Kyle explains what worried her most the night of the poker party.

Wow, this is a difficult blog to write. This was a horrible night made all the worse by Brandi's behavior. When I walked outside, I wanted to talk to my sister without anyone else around. I tried to walk Kim away from the cameras, as well as Brandi. Brandi was relentless. I asked her over and over again to leave us alone and let me speak with my sister privately. As Kim and I were standing by the garage trying to speak in private, Brandi grabbed both of my wrists and would not let go. I was shocked. I have never had anyone put a hand on me and honestly started to feel scared. I don't want to be overly dramatic about the situation, but Brandi is 5'10" and I am 5'2", and at this point I did not know what she was capable of, especially because she was intoxicated and aggressive.

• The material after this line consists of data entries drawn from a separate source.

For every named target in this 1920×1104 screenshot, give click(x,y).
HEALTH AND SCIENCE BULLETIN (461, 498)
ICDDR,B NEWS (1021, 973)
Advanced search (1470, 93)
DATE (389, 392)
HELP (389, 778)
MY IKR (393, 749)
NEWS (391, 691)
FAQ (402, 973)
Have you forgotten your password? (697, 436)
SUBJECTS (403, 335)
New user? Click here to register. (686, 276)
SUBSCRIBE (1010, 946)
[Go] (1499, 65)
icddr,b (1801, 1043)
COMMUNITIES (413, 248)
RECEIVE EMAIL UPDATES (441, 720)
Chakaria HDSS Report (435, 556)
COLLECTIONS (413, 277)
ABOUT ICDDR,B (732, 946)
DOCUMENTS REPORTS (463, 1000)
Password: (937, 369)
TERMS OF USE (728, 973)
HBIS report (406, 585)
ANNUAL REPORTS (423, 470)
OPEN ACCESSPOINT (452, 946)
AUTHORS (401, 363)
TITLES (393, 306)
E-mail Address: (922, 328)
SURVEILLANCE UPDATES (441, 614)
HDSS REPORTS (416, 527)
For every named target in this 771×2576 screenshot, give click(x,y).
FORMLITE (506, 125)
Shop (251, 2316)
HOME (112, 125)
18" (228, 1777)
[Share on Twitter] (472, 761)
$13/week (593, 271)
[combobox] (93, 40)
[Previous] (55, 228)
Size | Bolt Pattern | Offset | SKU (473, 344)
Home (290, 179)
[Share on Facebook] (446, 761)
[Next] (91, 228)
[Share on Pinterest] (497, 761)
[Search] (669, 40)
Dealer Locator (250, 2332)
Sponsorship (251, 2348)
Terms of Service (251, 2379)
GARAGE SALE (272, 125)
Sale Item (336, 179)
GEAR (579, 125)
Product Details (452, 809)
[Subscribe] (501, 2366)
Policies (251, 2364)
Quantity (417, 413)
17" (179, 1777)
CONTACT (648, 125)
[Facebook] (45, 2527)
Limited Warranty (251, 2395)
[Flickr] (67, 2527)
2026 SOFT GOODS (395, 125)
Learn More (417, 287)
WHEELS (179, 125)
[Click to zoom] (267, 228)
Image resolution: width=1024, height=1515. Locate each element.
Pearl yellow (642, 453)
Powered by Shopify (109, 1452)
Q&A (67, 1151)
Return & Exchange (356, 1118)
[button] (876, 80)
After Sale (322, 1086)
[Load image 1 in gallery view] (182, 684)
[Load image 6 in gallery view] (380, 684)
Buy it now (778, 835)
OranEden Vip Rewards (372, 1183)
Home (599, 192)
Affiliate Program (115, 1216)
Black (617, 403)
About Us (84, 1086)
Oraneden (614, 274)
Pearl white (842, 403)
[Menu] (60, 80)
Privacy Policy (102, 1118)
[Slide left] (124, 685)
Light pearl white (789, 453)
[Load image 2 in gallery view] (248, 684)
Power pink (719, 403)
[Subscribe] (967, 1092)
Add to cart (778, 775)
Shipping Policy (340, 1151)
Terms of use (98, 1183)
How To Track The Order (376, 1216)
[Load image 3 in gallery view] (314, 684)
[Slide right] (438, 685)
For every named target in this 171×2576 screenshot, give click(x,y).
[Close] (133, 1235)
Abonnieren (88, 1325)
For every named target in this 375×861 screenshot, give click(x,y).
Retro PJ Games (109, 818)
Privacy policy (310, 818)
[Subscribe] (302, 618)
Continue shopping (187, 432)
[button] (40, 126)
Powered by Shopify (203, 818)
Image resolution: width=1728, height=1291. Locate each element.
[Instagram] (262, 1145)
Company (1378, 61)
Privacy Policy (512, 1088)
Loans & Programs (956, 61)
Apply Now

I took off my shoes, so I could get out of there as quickly as possible. I want to say that while the physical part of this evening was very upsetting, it paled in comparison to my concern for my sister. What Brandi is so clearly trying to do to my relationship with my sister is what was upsetting me the most. We had worked so hard on our relationship and had come so far, and to see this happening had me overcome with emotion.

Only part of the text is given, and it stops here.